# Saved data entries
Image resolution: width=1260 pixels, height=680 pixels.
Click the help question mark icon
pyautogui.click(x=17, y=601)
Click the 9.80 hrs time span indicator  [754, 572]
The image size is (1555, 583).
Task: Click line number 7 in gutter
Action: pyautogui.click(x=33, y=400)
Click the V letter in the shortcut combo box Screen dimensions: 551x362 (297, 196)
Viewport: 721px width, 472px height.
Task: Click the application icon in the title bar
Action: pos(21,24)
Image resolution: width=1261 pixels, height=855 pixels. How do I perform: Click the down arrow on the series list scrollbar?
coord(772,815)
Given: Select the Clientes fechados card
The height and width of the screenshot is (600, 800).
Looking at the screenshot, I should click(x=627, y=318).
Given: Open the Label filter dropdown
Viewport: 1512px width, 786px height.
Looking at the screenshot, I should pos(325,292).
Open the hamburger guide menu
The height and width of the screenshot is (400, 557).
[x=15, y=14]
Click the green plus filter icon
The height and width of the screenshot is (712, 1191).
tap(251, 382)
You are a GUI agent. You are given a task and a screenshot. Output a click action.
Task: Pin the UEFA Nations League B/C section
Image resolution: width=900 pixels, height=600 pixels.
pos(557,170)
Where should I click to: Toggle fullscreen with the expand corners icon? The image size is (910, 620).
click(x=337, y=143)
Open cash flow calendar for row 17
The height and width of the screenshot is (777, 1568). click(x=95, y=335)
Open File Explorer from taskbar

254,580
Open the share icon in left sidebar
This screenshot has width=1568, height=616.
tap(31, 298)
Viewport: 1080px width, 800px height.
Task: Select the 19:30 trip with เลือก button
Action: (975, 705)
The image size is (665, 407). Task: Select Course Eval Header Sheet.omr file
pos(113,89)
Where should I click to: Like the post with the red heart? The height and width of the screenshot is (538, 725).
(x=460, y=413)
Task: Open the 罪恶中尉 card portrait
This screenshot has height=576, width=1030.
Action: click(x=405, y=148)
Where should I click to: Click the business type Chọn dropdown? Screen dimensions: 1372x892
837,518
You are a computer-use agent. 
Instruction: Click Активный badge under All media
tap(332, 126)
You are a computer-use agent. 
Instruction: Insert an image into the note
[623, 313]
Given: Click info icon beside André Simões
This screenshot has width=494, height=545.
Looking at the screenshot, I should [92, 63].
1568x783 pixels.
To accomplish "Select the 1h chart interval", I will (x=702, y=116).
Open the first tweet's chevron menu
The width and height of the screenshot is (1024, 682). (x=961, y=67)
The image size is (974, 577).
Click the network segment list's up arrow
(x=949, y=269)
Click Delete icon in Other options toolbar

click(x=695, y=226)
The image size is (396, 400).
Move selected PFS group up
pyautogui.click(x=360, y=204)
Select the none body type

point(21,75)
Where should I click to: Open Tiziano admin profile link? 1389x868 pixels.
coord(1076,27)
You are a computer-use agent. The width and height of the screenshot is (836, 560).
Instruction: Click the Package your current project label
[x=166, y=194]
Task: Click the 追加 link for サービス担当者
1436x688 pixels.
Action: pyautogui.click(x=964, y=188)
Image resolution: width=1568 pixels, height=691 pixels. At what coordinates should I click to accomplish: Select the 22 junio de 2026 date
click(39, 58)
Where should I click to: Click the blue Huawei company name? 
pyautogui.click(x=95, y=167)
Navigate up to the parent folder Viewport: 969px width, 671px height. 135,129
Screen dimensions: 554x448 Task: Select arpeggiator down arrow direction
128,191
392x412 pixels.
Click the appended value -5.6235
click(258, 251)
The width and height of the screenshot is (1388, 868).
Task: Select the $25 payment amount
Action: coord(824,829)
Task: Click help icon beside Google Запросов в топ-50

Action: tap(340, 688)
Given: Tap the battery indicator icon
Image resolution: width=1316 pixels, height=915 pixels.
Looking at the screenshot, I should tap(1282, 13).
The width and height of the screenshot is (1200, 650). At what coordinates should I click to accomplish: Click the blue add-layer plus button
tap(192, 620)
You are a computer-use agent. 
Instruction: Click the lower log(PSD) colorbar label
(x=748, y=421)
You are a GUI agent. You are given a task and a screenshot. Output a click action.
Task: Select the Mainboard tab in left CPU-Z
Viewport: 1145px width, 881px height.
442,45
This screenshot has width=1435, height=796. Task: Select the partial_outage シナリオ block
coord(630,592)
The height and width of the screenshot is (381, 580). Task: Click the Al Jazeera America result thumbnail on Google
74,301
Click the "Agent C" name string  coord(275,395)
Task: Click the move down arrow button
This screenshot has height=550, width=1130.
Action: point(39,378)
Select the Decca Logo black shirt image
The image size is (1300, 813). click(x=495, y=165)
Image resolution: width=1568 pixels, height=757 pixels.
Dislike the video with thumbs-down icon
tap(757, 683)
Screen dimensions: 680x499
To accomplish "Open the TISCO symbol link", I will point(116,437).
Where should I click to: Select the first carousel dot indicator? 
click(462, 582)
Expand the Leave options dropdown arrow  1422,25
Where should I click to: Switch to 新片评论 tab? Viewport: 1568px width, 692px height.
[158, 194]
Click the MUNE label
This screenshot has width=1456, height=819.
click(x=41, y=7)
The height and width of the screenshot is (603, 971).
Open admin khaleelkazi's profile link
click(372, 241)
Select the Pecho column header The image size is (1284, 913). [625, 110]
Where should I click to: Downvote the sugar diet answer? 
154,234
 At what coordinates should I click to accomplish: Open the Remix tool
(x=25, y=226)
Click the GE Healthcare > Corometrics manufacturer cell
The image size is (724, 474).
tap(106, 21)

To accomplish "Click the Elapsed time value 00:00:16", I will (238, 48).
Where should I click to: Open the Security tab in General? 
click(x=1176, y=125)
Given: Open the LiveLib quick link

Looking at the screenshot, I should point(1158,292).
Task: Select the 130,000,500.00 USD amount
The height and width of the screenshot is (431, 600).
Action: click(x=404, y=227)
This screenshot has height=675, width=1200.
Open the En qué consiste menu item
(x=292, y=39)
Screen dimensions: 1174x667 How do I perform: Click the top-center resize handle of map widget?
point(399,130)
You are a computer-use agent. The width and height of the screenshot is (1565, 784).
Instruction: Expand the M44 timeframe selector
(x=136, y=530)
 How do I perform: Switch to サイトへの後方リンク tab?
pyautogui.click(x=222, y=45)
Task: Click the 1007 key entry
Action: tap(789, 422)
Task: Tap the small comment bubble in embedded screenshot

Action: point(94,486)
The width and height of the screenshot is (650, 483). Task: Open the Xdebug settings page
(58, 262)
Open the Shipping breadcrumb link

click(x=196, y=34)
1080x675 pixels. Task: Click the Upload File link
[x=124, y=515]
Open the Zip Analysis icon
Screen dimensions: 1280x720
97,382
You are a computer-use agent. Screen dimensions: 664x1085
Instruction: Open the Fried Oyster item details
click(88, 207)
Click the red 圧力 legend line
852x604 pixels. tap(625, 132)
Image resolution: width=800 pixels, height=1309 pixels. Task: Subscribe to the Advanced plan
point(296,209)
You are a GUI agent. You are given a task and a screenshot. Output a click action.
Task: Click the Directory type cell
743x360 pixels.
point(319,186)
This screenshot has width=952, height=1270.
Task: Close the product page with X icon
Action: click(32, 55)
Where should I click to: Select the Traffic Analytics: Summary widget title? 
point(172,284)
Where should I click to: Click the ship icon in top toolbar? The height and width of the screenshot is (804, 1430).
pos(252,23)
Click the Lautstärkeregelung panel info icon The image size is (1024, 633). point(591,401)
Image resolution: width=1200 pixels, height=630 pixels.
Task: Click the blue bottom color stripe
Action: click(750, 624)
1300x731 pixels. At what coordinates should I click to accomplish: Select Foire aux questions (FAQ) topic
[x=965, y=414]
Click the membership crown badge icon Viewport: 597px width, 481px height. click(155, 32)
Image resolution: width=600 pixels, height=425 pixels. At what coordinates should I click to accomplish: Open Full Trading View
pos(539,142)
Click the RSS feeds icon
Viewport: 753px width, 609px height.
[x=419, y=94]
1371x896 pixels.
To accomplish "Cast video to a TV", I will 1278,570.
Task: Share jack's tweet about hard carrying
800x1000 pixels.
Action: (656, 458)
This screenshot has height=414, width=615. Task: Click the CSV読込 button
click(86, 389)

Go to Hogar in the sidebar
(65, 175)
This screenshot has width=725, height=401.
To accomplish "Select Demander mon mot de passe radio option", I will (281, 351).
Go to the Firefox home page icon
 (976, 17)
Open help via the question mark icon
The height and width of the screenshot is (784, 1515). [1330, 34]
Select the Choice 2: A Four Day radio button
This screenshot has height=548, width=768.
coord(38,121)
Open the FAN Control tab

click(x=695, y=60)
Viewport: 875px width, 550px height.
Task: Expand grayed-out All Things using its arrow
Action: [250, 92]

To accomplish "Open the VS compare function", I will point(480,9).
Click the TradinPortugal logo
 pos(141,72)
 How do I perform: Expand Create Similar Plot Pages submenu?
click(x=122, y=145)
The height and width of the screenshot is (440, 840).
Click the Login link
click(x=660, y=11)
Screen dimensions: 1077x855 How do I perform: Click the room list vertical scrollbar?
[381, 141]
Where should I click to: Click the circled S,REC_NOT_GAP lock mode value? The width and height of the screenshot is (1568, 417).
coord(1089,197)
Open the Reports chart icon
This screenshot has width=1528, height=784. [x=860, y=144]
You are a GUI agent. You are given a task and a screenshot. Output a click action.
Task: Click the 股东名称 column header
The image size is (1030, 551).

# Task brief
Whenever the string "will" occurs in a line of the entries above, copy that line.

# Result for this exercise
To accomplish "Select the 1h chart interval", I will (x=702, y=116).
To accomplish "Open the TISCO symbol link", I will point(116,437).
To accomplish "Click the Elapsed time value 00:00:16", I will (238, 48).
To accomplish "Cast video to a TV", I will 1278,570.
To accomplish "Select Demander mon mot de passe radio option", I will (281, 351).
To accomplish "Open the VS compare function", I will point(480,9).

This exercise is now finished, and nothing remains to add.